2) Strain the syrup through a sieve to remove the seeds. The seeds kept cracking in my teeth = not cool.
But, other than that, I thought it was pretty good! And quick.
P.S.: Along these lines, see also my mother’s-in-law Finnish Cloud Pudding.
Quick Raspberry Mousse
- 1/3 C to 1/2 C + 1 T of sugar, divided
- 1 C of frozen raspberries
- a squirt of lemon juice
- 1 1/2 C heavy whipping cream
Combine berries, 1/3 (or 1/2) cup of sugar, and lemon juice, and bring to a simmer. Cook for a minute or so, just until the sugar dissolves. Strain through a sieve, reserving the syrup and discarding the solids. Whip the cream with the remaining tablespoon of sugar until fairly stiff and leave it in a mixer. Add the raspberry mixture in two additions, whipping on low after each addition to incorporate. Be careful not to over-beat it! We don’t really want us raspberry butter. Though that sounds kinda romantic, doesn’t it. Chill in the fridge for a few hours before serving.
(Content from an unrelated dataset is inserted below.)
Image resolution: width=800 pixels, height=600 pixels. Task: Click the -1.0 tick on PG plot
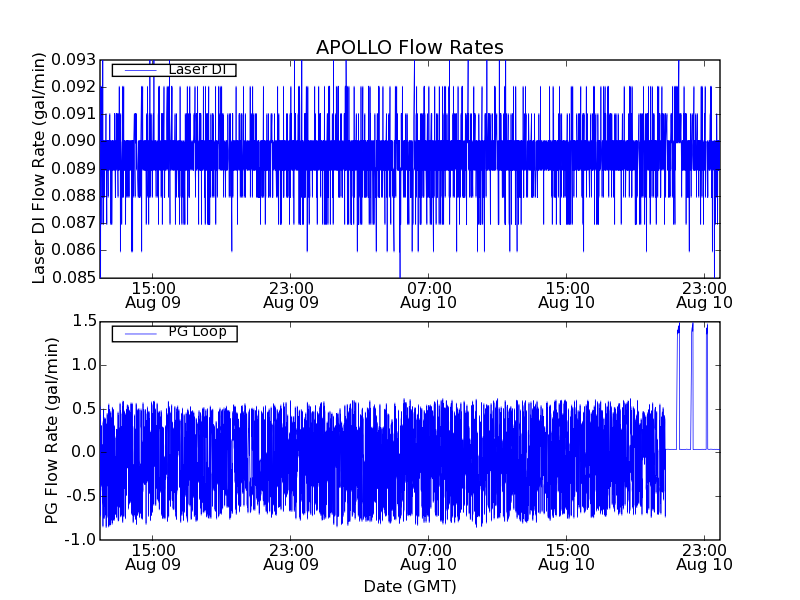pos(82,539)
{ 4 comments… read them below or add one }
I love it Sofya – love everything about this; that the berries are yours grown in your garden, that you used REAL whipped cream rather than the awful stuff in a plastic tub and that you can adjust the sugar levels to your own liking. And I honestly do think the photos are beautiful!
As for styling, oh girl, I am still working on that one myself – it’s a hit & a miss for me. Look at other sites, find what you like and practice to duplicate OR flip through magazines or cookbooks you’re drawn to – same thing try practicing to duplicate the shot; hold side by side and see what works and what doesn’t.
Nice job!
Thanks Debra! I think I need a reflector board.
This sounds so good! Isn’t cream amazing? Rather than a mousse, you could call this a “raspberry fool”–a fool is just sweetened fruit folded into whipped cream, while mousses generally contain whipped egg whites in addition to whipped cream. But whatever you call it, for a different presentation, you could mix in only 3/4 of the raspberry syrup, then layer the remaining syrup with the fool in wineglasses–it looks really beautiful.
Yep, Tom, I was aware of the distinction, however, I’ve been recently seeing mousse recipes where stuff was folded into whipped cream or whipped with already whipped cream – like with that fabulous chocolate mousse (no eggs!) I got from the Fine Cooking magazine. I mean, it’s got air bubbles, right?
A more traditional fool is really nice though, too.